The most powerful no doubt is Manwe.But the greatest is Ulmo,because he never forgets the people and the elves in Arda.


----------



## YayGollum (Sep 20, 2002)

Argh! Is there just something wrong with me? Why are most people so sure that Manwe is the best? *stresses out*


----------



## Gil-Galad (Sep 20, 2002)

Because some of them don't see the difference between "powerful" and "greatness".Powerful is about the strenght(physical,pshychical)of the person.Greatness has different meaning.It includes not onlly the strenght,but also what a person have done during his life,his feelings,his features as a whole.
Manwe is the most powerfl(or Melkor,as you may wish).but nothing more.At the same time Ulmo is the Vala who can be mostly define as the greatest one.


----------



## YayGollum (Sep 20, 2002)

Got it. I can see why people might think that Ulmo could be considered to be the greatest one, but I still don't get where they come up with the evidence that Manwe is the most powerful. My quote where Aule had skill and knowledge scarce less than Melkor, I would think, would prove that Aule was the most powerful of the Valar (since Melkor isn't one). oh well.


----------



## Gil-Galad (Sep 20, 2002)

The fact that Manwe is the king of Valar makes most people think that because he is the king ,he is the greatest.And also they think so because Manwe and Melkor (at the beginning)were the most powerful.But I repeat it once agaim:There's difference between powerful and greatness.


----------



## Nenya Evenstar (Sep 20, 2002)
###
> **What the task asks**
Continue the forum thread about the greatest of the Valar from the point at which it stops. The records are not needed for this work.

Records from a pointing dataset:
###
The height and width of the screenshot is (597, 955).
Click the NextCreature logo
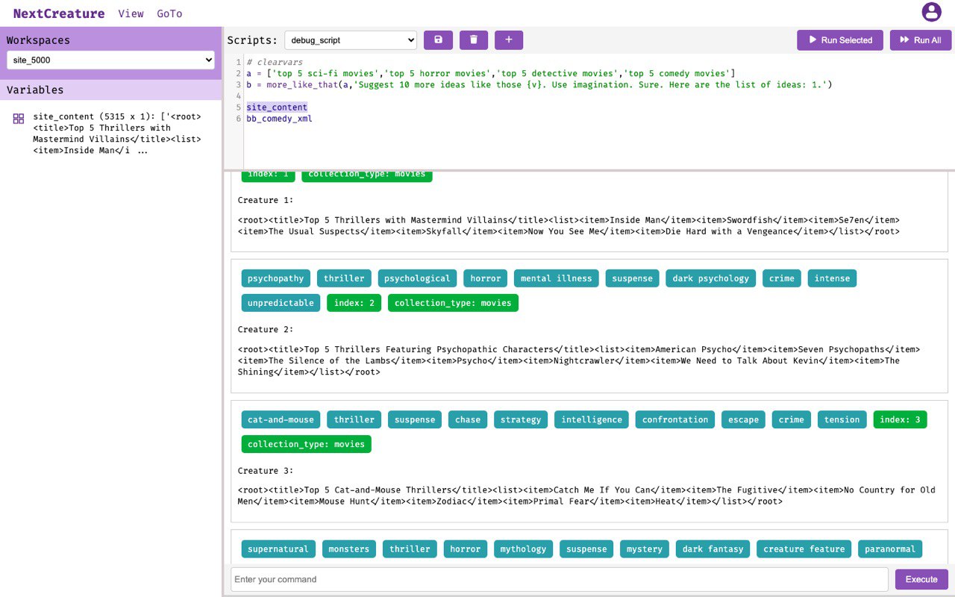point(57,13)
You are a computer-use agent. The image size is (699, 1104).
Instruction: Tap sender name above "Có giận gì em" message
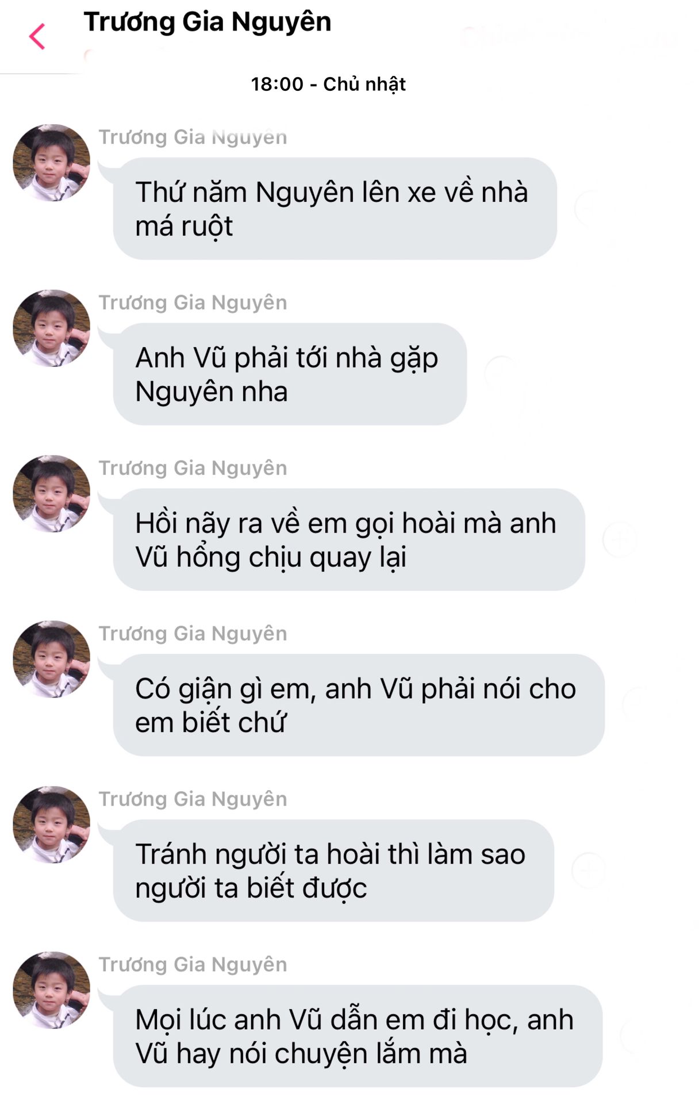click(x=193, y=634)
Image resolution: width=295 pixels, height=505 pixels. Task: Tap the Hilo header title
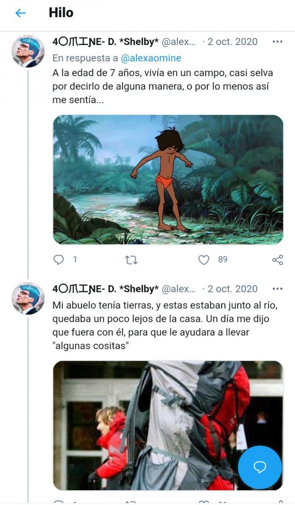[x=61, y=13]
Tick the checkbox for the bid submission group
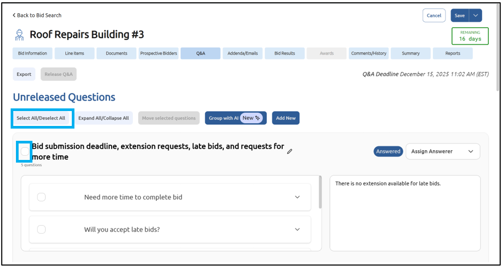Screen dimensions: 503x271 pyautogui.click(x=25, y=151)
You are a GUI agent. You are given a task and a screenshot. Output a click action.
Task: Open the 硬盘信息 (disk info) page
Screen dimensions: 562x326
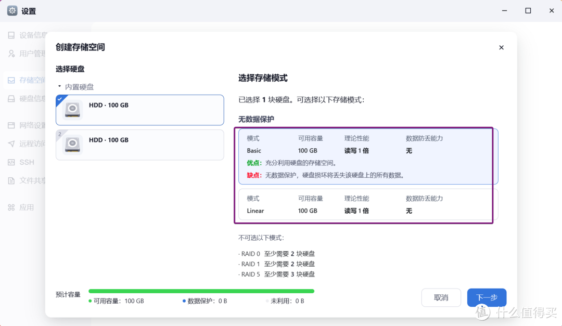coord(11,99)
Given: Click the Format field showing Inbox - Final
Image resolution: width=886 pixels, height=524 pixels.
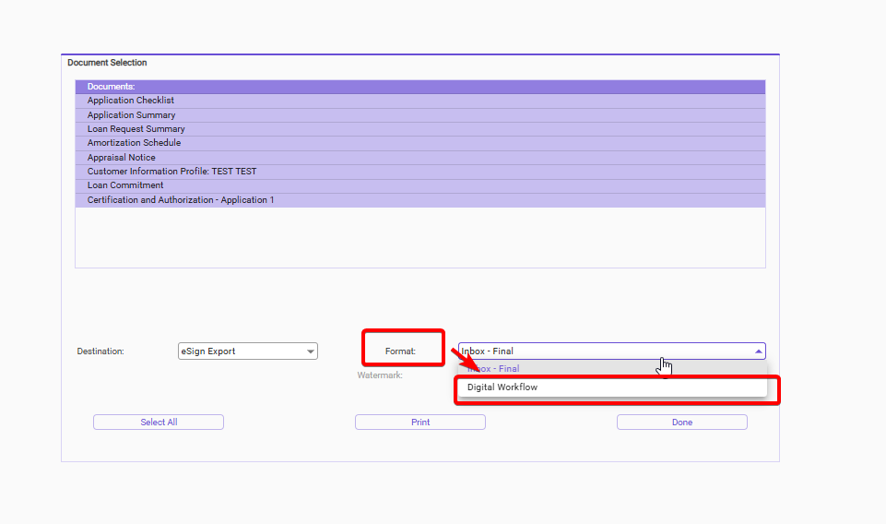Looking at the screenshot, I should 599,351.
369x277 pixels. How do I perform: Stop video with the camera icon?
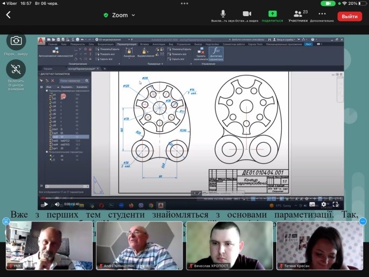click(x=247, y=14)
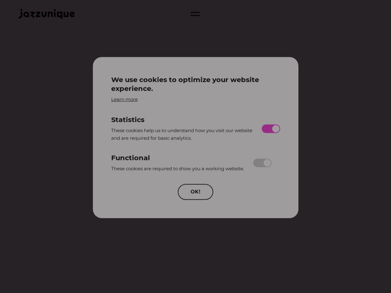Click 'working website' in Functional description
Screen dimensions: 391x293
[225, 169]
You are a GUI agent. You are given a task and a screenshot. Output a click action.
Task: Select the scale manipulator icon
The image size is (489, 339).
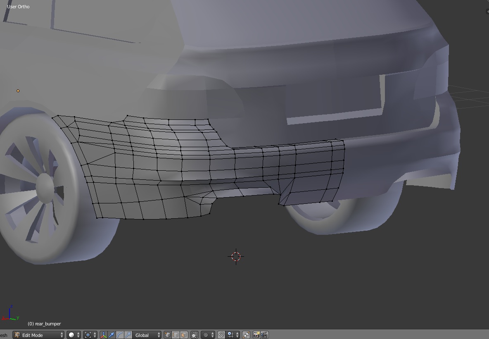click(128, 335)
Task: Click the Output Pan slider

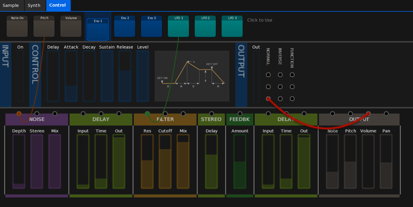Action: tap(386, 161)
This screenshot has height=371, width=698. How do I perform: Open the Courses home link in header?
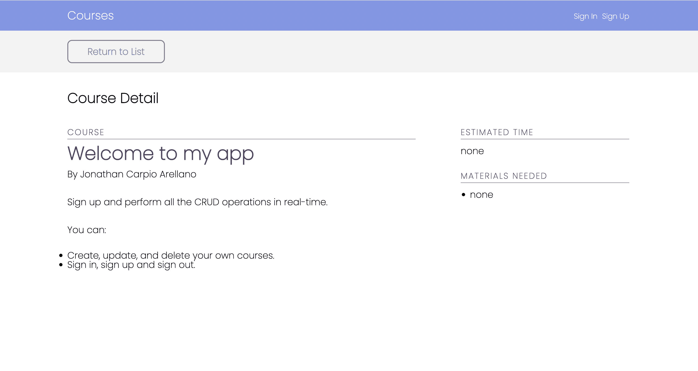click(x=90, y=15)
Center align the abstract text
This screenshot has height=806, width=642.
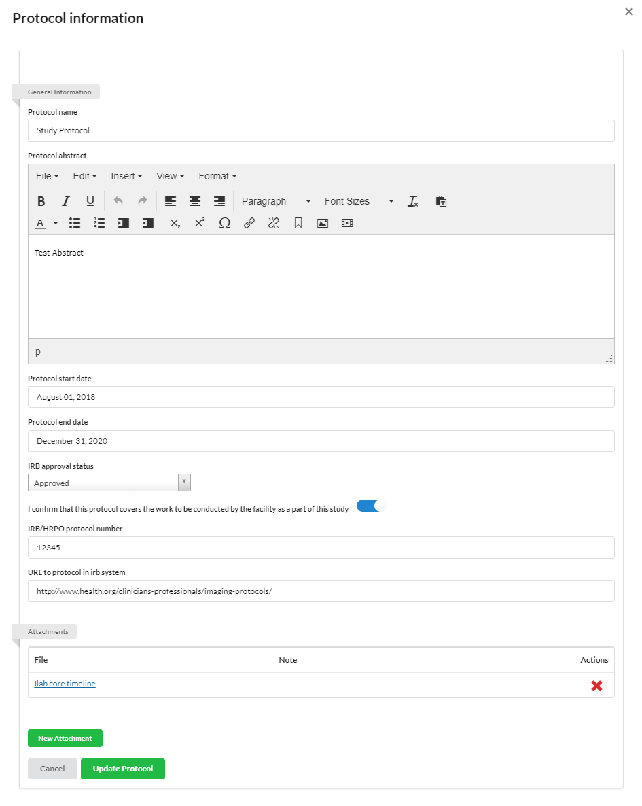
###
> **Output of the task**
Read my posts Yay.  How can someone who is evil be greater than someone who is not? It is an impossibility. Melkor was evil, Manwe was not. How can someone who knows the very heart of the being who created the world be less than someone who does not? These are some evidences that Manwe is the greatest, but I think we already proved that. 

Ok, now about Manwe being the most powerful. Manwe was chosen to be the highest King and ruler of Ea. Aule was under him. The ruler is generally more powerful than the subjects. Manwe was chosen by Eru for this position. Which is greater? Someone who has his own wizdom and knowledge behind him (Aule) or someone who has the mind and the will of Eru behind him (Manwe)?


----------



## YayGollum (Sep 20, 2002)

Okay, dudes. I'm not talking about greatness. That seems to me to be just a bunch of opinion stuffs. It also seems to me to be that the only evidence you have that Manwe would be the most powerful is that he was put in charge. The only reason I see that Manwe was put in charge was because he was Iluvatar's favorite. Can we agree on that? It's not Aule's fault that Iluvatar liked Manwe more. *hides*


----------



## Gil-Galad (Sep 20, 2002)

YayGollum,did you see?All think Manwe is the greatest because he is the most powerful Vala.Exactly what I said.But it seemed that Nenya Evenstar didn't read what I had written.


----------



## Khamul (Sep 21, 2002)

> To Melkor among the Ainur had been given the greatest gifts of *power* and knowledge, and he had a share in all the gifts of his brethren. He had gone often alone into the void, and he was impatient of its emptiness. Yet he found not the Fire, for it is with Ilúvatar. But being alone he had begun to conceive thoughts of his own unlike those of his brethren.





> * All think Manwe is the greatest because he is the most powerful Vala*


Manwe was not the most powerful, he was the most wise which is why he was given the position of leader. The most powerful are not always the best leaders, never assume that.


----------



## YayGollum (Sep 21, 2002)

Don't worry about it, Gil-Galad person. Will you just tell me why people think that Manwe is the most powerful? I get why they think he's the greatest. Now, to the evil sting person, where do you get that Manwe was the most wise? I'm guessing that knowledge and wisdom are two different things, so you might be saying that Manwe deserves to be in charge because you think he was the wisest, while Aule only had the most knowledge.


----------



## Khamul (Sep 21, 2002)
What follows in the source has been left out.